One frustration he disclosed was the inability of his staff (with the exception of one or two “superstars”) to consistently provide exceptional customer service. According to Zane, when he challenges employees to “try a little harder” to provide exceptional customer service, the majority reply, “But I do everything I’m supposed to do.”

This response is quite telling and, I believe, holds the key to whether or not customer service quality will improve at his restaurant.

The above employee lament highlights the mandatory nature of job function (i.e., the duties or tasks associated with one’s job role) that is expected by customers and required of employees; that which employees are supposed to do. Absent from this remark is anything that is unexpected and voluntary—that which employees choose to do. I refer to this as job essence, employees’ highest priority at work. And for most service industry employees, the essence of their jobs is to create delighted customers.

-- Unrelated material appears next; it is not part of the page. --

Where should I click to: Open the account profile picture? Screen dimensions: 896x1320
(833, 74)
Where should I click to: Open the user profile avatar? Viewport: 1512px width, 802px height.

I’ve observed that, while most employees consistently execute the mandatory job functions for which they are paid, they inconsistently demonstrate voluntary job essence for which there is little or no additional cost to their employers. This explains why you and I almost always receive the deli sandwich we ordered but may not always receive it with a smile, eye contact, and enthusiasm in the deli employee’s voice. Assuming customers pay for it, deli employees must provide the sandwich ordered. Smiles, eye contact, and enthusiasm in their voice, however, are clearly voluntary.

The reason that Zane is challenged by staff who consistently deliver hot food hot and cold food cold (job function) but inconsistently express genuine interest in customers or convey authentic enthusiasm in serving them (job essence) is because most operations (and the supervisors who oversee them) focus predominantly on job functions and the efficiencies associated with them in order to reduce costs and increase profits.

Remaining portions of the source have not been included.